Relaxation time and critical slowing down of a spin-torque oscillator

TL;DR

This study investigates the relaxation dynamics of spin-torque oscillators, revealing exponential relaxation away from critical points and critical slowing down near them, with implications for their stability and response times.

Contribution

It provides a theoretical analysis of relaxation times and critical slowing down in spin-torque oscillators using analytical and numerical methods, extending to various oscillator types.

Findings

Relaxation to self-oscillation states occurs exponentially within nanoseconds.

Relaxation rate is proportional to the current.

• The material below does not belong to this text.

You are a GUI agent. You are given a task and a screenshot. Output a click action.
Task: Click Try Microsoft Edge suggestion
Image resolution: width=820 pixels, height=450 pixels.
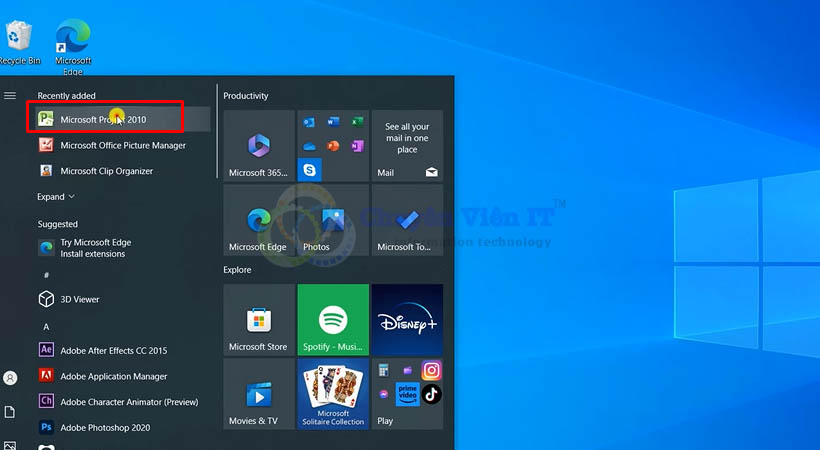(x=95, y=248)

Critical slowing down causes relaxation times to extend to hundreds of nanoseconds near critical points.

Abstract

The relaxation phenomena of spin-torque oscillators consisting of nanostructured ferromagnets are interesting research targets in magnetism. A theoretical study on the relaxation time of a spin-torque oscillator from one self-oscillation state to another is investigated. By solving the Landau-Lifshitz-Gilbert equation both analytically and numerically, it is shown that the oscillator relaxes to the self-oscillation state exponentially within a few nanoseconds, except when magnetization is close to a critical point. The relaxation rate, which is an inverse of relaxation time, is proportional to the current. On the other hand, a critical slowing down appears near the critical point, where relaxation is inversely proportional to time, and the relaxation time becomes on the order of hundreds of nanoseconds. These conclusions are primarily obtained for a spin-torque oscillator consisting of a perpendicularly magnetized free layer and an in-plane magnetized pinned layer, and are further developed for application to arbitrary types of spin-torque oscillators.